I’m pretty sure it is Gray’s but the printed maker’s mark (a ‘Clipper’ sailing ship) is missing: could it have been a seconds? The design is geometric, with an angle at the rear allowing it to fit snugly to the wall but curved to the front, and a matching angled wall hanging handle. The vase tapers down in size to the bottom of the vase, which is banded in a style reminiscent of 1930s Keith Murray Wedgwood. This is similar in design to other Gray’s pieces of this period.
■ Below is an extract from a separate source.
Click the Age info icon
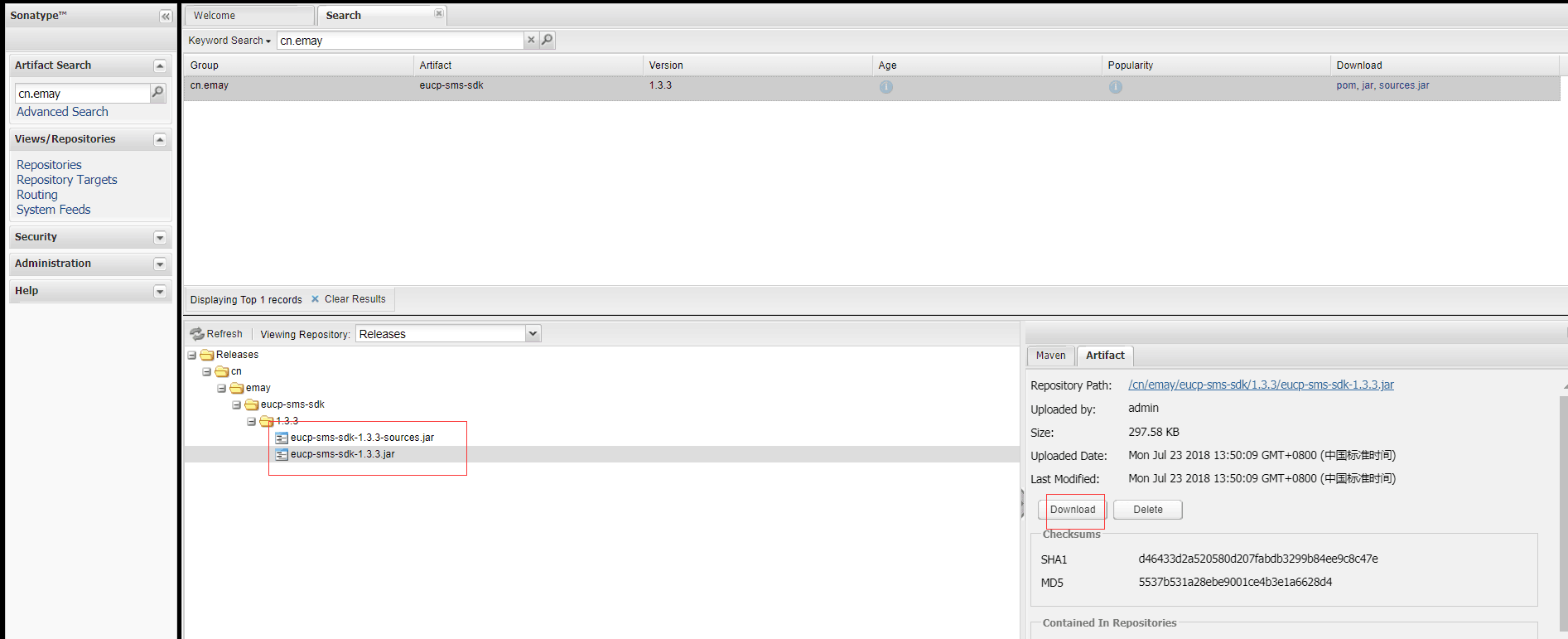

- Tip of handle to base:- 21.8cm (8.6″)
- Top of vase to base:- 17.7cm (7.0″)
- Width of neck:- 9.3cm (3.7″)
- Diameter of base:- 3cm (1.2″)
Some History for You!
Gray’s were founded in 1907 by Albert Edward Gray (AE Gray). The company was initially set up in Manchester, England prior to moving to Hanley, Staffordshire in 1912. They are most widely noted as a pottery decorating company, however, in the 1930s there was a fashion for matt glazed undecorated products. This trend was most notably led by Keith Murray at Wedgwood.
Grays most famous designer was Susie Cooper who worked there between 1922 and 1929 reaching the level of Art Director. Cooper implemented floral, banding and strong geometric patterns and also produced lustre vases.
Grays was bought out by Portmeirion Potteries in 1959 on the death of Edward Gray.